Las Vegas Sun

May 6, 2024

People in the News for March 19, 1997

Michael Jackson has won his latest trial run. A civil jury -- not, presumably, one of his peers; where besides our most harrowing nightmares can you find 12 of him? -- has rejected a wrongful termination suit brought against the pop pixie by five former Neverland Ranch employees. They claim they were fired either for cooperating with the 1993 child molestation investigation against Jackson, or for alerting authorities about illegal listening devices planted around the ranch. The jury disagreed. Further, they ordered two of the plaintiffs to pay Michael $60,000 for stealing and selling his "sketches, personal notes, hats, toys and candy." Sure, $60,000 will buy a lot of chimp chow, but, of course, money wasn't the point. The main thing, say Michael's lawyers, was dismissing the plaintiffs as "people trying to capitalize on Michael's fame." Unlike, say, Michael's lawyers.

Briefly

*Comedian Albert Brooks became an awfully wedded husband the other day, hitching his wagon to Kimberley Shlain, creative director of a Los Angeles multimedia company. "We knew immediately when we met that we would be together," said the bride. "It works because we're both artists with a tremendous respect for each other." The same thing that keeps Tommy Lee and Pamela Anderson together.

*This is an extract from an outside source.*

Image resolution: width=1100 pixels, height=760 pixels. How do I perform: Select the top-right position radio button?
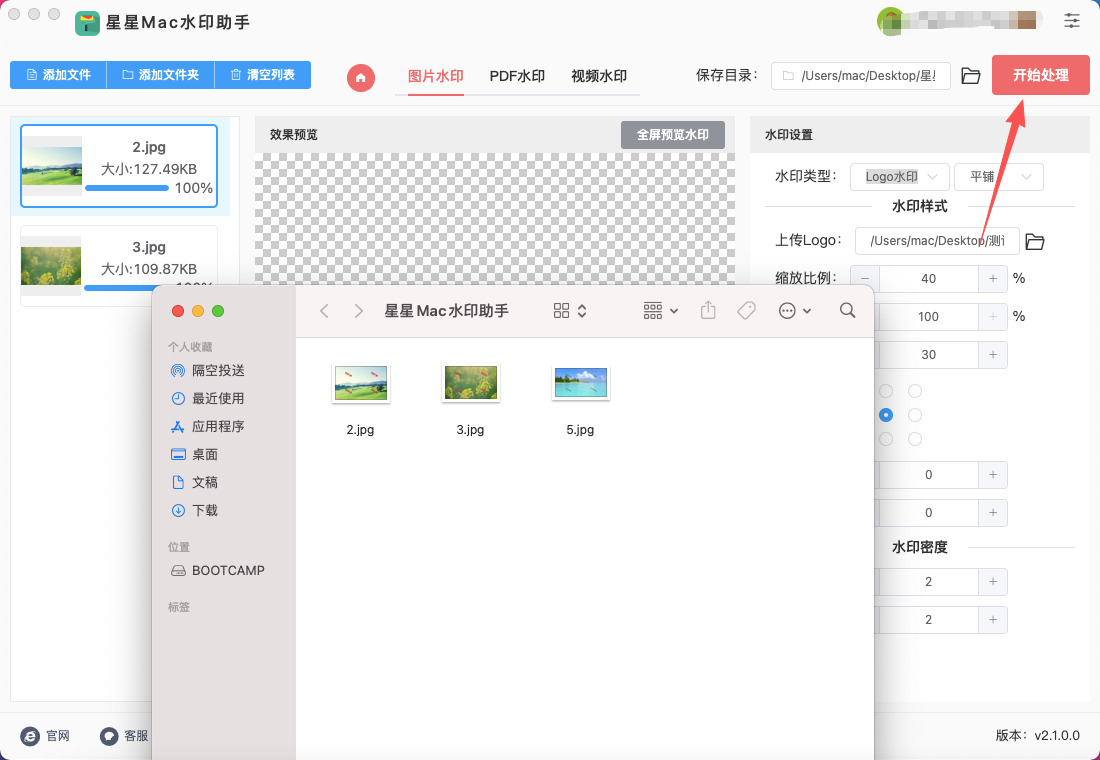915,391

*You're Mike Wallace, and you've got Iranian President Hashemi Rafsanjani on the "60 Minutes" rotisserie. Naturally, you hit him with the hard questions: "How are you familiar with Playboy programs? Do you have a satellite dish, Mr. President?" It seems Iranian officials fear their populace will fritter away its fundamentalist, kill-the-blasphemous-novelist edge in a welter of pirated satellite programs, "things like the Playboy channel," Rafsanjani says. In response to Wallace's question, he denies having a dish himself. So how does he know? "We hear these things."

Gender equity at last!

News flash: Journalism isn't a boy's club anymore! That's the encouraging word from ABC news pixie Barbara Walters. "Today," she said Tuesday, accepting a journalism award at the John F. Kennedy School of Government, "there is no difference between women and men being hired." Not as long as we're all artists with a tremendous respect for each other! "My advice for females is the same for males: Get your foot in the door." And brace yourself for the slam, because did you know that TV news is full of "enormous cutthroat competition"? "The name of the game is ratings." Really? We hear these things, but we weren't sure until now.